First of all, thank you so much for all of this work. I am not sure I understand it all but the impulse function i am referring to is a short and sharp frequency impulse. If the sine wave in your first diagram is the result output of this function then clearly it is not a very good copy! Secondly, if the yellow graph is a reconstructed copy of the first sine wave then it is rather disappointing. I seem to remember wadia managed to create a much closer copy using their proprietary algorithm. I'll be interested to see the same results from a Chord DAC. Sorry if I misinterpreted your results. Entirely my fault.

Yes, we're talking about the same test signal, an impulse. As for the first picture, this is the hard bit to get your head around, but that blue curve is *exactly* what you describe, it is a mathematically perfect impulse bandlimited to nyquist. The fact that your brain says 'that looks horrible, and can't possibly sound like a click' is why this stuff is hard, is basically because the time interval we're dealing with it so very small. DAC manufacturers have tried very hard to recreate exactly that shape, and are very good at it. Your DAC basically does this for every sample played back, so 44.1 thousand times per second, and sums those curves together to form the output signal you get.
 
Cesare's posts include discussion of how impulse response figures in the implementation of a DAC's reconstruction filter. My posts are mostly not about DACs. Two examples:

(1) original analogue signal with NO frequencies in 20-22kHz range:

analogue -> 44.1kHz no ringing/ripples -> DAC uses funky ripply impulse response sums across a window -> outputs analogue with no ringing/ripples.

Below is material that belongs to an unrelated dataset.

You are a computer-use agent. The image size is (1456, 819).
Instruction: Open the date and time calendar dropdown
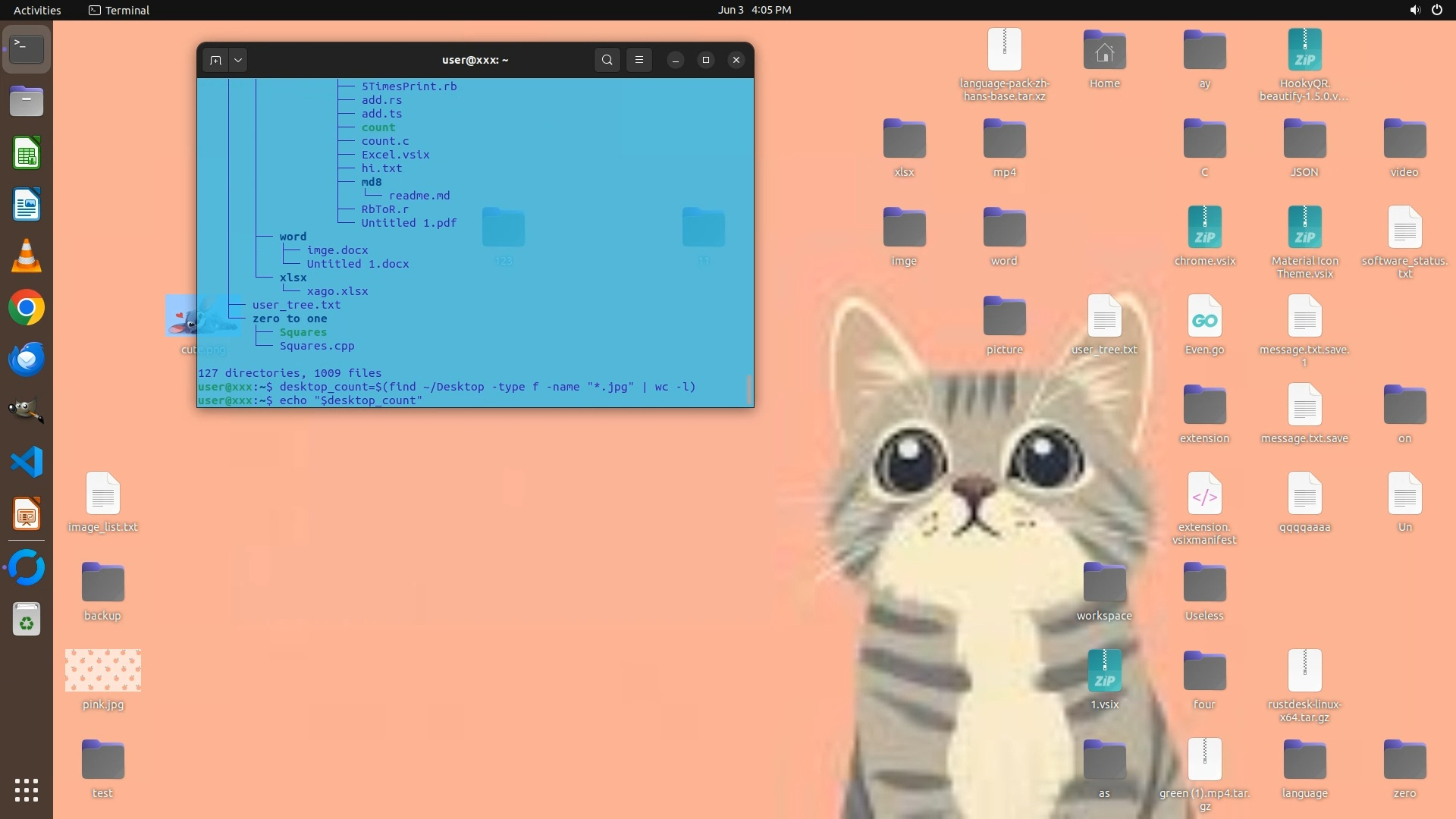tap(754, 10)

(2) original analogue signal with frequencies in 20-22kHz range:

analogue -> 44.1kHz with ringing/ripples -> DAC uses funky ripply impulse response sums across a window -> outputs analogue with only "original 44.1kHz" ringing/ripples.

--

So there is no contradiction here, the posts are all consistent because they're about different aspects.
 
Last edited:
That does sound sensible but who is to decide when, as you put it, balance becomes bling. Are you saying that Chord’s m scaler is bling? If so how did you arrive at this conclusion? How long did you assess an m scaler and or Chord DAC for and in what sort of system?
Mscaler may do what it is meant to do but it is unlikely to provide any audible benefits. The manufacturer has failed to demonstrate them.
 
Yes, we're talking about the same test signal, an impulse. As for the first picture, this is the hard bit to get your head around, but that blue curve is *exactly* what you describe, it is a mathematically perfect impulse bandlimited to nyquist. The fact that your brain says 'that looks horrible, and can't possibly sound like a click' is why this stuff is hard, is basically because the time interval we're dealing with it so very small. DAC manufacturers have tried very hard to recreate exactly that shape, and are very good at it. Your DAC basically does this for every sample played back, so 44.1 thousand times per second, and sums those curves together to form the output signal you get.
Thank you again for your time.
 
Bl00dy hell @Cesare I think that the explanations above are about the best I've seen. Starting to understand this a little better. :)
So am I right in thinking that if you had infinite bandwidth, you'd produce a perfect square wave of one period (at your 44.1k) long? Band-limiting means that you have effectively stripped away all the harmonics that you need to make the perfect impulse (as these are above the Nyquist frequency.)